- **Exercise directions**
Nothing beyond the line containing "The height and width of the screenshot is (860, 1280)." should be printed; print each line exactly from the first line of the listing below through it.

- **Data records**
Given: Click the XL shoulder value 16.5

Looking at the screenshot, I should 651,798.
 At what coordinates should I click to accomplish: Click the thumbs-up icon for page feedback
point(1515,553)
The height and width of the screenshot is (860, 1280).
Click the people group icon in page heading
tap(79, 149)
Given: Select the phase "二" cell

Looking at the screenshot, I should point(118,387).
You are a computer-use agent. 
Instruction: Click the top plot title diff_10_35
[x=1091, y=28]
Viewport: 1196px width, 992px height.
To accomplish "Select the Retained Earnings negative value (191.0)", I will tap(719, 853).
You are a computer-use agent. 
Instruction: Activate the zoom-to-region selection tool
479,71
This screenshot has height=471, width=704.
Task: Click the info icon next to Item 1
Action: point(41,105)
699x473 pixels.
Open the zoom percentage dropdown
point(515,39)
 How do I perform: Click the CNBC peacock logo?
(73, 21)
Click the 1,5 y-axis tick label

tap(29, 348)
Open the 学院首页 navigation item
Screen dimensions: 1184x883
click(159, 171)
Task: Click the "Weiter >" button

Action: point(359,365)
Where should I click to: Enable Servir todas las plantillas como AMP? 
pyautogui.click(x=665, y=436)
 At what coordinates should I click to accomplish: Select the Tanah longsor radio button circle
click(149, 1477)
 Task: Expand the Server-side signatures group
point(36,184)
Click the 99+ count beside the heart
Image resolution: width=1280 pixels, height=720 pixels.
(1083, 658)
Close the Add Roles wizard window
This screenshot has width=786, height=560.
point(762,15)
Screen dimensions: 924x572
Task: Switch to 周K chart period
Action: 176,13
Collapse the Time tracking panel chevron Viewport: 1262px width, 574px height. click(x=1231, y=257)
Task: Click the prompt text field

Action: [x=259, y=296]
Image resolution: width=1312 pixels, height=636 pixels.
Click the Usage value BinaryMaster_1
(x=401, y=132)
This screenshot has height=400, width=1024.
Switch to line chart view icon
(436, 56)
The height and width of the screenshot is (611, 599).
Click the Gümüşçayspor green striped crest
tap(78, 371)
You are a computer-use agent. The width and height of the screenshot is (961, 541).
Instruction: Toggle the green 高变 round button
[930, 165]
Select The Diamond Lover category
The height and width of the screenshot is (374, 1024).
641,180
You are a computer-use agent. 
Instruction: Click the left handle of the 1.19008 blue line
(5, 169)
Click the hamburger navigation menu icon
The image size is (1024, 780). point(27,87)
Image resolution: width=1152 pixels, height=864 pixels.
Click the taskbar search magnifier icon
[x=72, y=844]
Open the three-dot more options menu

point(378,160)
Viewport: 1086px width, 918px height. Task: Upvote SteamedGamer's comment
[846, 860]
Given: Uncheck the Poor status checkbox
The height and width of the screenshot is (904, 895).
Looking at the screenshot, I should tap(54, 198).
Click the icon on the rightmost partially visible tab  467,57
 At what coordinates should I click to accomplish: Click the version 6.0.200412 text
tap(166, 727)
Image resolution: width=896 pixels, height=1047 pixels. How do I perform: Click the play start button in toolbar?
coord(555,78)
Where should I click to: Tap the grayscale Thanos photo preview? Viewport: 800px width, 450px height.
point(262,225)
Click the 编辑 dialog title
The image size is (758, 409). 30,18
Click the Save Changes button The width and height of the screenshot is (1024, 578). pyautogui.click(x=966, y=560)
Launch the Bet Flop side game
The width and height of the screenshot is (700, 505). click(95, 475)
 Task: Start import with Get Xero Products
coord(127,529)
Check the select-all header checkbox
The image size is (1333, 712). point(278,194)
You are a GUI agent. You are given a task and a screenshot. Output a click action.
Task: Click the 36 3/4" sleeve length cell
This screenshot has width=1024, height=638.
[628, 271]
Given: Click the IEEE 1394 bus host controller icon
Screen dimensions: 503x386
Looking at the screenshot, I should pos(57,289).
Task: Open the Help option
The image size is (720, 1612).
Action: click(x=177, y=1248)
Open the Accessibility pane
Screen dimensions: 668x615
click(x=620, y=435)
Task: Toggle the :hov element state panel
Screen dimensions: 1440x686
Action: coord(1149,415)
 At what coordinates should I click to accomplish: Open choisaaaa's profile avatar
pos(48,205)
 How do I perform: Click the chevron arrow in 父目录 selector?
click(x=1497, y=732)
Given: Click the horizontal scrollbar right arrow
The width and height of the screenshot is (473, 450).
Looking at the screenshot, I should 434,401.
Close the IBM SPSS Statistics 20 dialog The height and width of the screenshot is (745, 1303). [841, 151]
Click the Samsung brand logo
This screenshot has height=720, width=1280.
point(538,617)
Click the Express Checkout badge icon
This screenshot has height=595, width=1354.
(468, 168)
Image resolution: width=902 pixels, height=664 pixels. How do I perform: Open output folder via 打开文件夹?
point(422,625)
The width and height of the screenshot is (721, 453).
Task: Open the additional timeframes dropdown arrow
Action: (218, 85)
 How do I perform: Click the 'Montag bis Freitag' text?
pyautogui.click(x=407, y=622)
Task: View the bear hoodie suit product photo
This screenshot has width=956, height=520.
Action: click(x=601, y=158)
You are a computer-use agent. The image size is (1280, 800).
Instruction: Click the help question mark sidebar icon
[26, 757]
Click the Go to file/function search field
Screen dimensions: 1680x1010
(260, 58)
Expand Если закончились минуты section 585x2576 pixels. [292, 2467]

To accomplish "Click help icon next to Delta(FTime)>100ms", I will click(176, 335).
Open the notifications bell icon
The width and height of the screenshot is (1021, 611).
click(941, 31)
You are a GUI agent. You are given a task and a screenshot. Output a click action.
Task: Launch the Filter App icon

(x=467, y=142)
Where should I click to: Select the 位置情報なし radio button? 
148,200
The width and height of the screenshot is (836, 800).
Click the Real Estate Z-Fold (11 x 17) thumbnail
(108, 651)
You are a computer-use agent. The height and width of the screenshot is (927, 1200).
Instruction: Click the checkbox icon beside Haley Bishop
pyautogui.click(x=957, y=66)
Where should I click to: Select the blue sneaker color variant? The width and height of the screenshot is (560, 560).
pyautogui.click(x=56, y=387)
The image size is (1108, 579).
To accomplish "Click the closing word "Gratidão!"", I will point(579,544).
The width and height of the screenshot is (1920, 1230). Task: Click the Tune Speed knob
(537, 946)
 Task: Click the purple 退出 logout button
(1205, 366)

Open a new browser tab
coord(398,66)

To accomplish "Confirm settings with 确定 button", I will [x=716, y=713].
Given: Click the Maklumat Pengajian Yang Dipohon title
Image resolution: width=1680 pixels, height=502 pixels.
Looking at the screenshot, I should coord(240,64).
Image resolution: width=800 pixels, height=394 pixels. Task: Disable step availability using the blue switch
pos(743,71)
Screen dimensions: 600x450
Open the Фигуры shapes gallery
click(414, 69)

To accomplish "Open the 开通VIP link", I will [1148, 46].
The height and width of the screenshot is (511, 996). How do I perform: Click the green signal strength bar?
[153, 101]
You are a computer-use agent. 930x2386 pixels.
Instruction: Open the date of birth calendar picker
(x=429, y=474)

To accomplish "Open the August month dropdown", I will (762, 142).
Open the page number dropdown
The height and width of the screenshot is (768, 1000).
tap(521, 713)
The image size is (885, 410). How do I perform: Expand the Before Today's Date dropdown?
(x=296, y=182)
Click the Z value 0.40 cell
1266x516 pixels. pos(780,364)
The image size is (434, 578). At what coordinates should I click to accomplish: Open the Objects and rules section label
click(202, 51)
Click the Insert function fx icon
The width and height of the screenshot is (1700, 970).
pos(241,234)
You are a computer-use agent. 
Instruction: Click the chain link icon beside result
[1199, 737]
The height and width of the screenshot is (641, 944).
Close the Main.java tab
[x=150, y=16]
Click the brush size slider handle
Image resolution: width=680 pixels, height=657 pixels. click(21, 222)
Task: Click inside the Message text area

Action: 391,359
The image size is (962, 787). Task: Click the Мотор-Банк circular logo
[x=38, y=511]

- **Exercise response**
Given: Click the XL shoulder value 16.5

Looking at the screenshot, I should 651,798.
 At what coordinates should I click to accomplish: Click the thumbs-up icon for page feedback
point(1515,553)
The height and width of the screenshot is (860, 1280).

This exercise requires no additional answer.